Prosegua il testo sulla dislessia a scuola a partire dalla sua ultima frase.

• _BRANO DI TESTO_:

▬▬▬▬▬▬▬▬▬▬

Gentile dottoressa Terribili,
leggo sempre volentieri i suoi interventi su questo giornale. Le chiedo: mio figlio è dislessico, e noi genitori abbiamo deciso di certificarlo, e quindi di farlo sapere alla scuola e agli insegnanti. Altri genitori, nelle nostre condizioni, hanno preferito invece tacerlo. Devo dire che anche noi eravamo incerti, soprattutto perché ci pare che le maestre e gli insegnanti non siamo troppo preparati alla gestione di questi casi. L’altro giorno, per esempio, la maestra ha dato un compito, dicendo in classe che nostro figlio si poteva astenere dal farne una parte (perché lento nel leggere e lento nello scrivere).

Qualche suo compagno non ha capito la ragione e nella pausa andava dicendo che quella era una ingiustizia. Mio figlio c’è rimasto male. Abbiamo fatto male a dichiararlo dislessico? L’insegnante ha in qualche modo creato una situazione di disagio a lui e ai compagni? C’è preparazione in maestri e insegnanti per affrontare queste problematiche? E come aiutare i bambini dislessici a capire la loro situazione di fronte ad altri? Grazie.
(lettera firmata)

Gentile lettore,
Lei mette l’accento su alcune tematiche specifiche: la trasmissione della certificazione alla scuola, la gestione delle verifiche e la formazione degli insegnanti sulla didattica inclusiva.

▬▬▬▬▬▬▬▬▬▬

(Record archiviati)
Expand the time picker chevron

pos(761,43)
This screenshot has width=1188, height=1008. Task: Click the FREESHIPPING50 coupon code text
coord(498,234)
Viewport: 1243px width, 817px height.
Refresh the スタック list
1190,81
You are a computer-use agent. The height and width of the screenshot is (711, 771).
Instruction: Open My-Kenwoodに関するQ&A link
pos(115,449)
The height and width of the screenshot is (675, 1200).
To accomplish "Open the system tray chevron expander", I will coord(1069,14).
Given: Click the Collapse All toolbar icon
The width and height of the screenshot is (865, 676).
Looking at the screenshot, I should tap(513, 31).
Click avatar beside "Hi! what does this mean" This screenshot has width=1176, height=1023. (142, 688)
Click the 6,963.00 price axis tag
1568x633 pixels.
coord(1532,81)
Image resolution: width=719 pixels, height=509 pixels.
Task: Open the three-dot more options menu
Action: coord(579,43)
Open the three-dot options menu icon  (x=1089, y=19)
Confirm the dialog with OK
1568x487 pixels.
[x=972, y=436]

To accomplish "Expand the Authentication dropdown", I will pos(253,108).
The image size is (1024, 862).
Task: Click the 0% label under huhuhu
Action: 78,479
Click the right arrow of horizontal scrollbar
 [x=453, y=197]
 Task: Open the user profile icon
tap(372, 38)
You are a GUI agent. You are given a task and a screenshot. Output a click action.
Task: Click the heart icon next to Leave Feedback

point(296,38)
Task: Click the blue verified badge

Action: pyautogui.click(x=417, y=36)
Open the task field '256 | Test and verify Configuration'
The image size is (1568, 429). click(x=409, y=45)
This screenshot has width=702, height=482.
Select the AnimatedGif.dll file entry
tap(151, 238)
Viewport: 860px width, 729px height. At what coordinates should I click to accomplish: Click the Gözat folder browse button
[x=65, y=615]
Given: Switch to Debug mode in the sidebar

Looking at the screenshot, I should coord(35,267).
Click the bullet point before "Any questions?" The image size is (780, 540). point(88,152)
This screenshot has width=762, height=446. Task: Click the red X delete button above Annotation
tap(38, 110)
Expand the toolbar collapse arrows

▬▬▬▬▬▬▬▬▬▬

• _RISPOSTA AL COMPITO_:
Prima cosa: il disturbo di apprendimento attiene alla sfera neurologica e, in maniera specifica, colpisce la trasmissione delle informazioni tra quei neuroni che sono specifici per la lettura, la comprensione del testo, la scrittura e il calcolo.

La scuola è il luogo d’eccellenza dove gli apprendimenti della lettura, scrittura e calcolo non solo prendono forma ma, per uno studente con DSA, devono essere modulati attraverso una gestione della didattica che rispetti la neurodiversità dello studente.

La certificazione è indispensabile alla scuola e all’insegnante per capire come sono “organizzate” le funzioni della mente di quel determinato studente, per offrirgli strumenti compensativi che gli permetteranno di arrivare al migliore apprendimento possibile. Gli strumenti compensativi sono, ad esempio, la calcolatrice, un formulario, un tempo o un numero di esercizi diversi da risolvere.
Da qui la seconda cosa: cioè la gestione delle verifiche.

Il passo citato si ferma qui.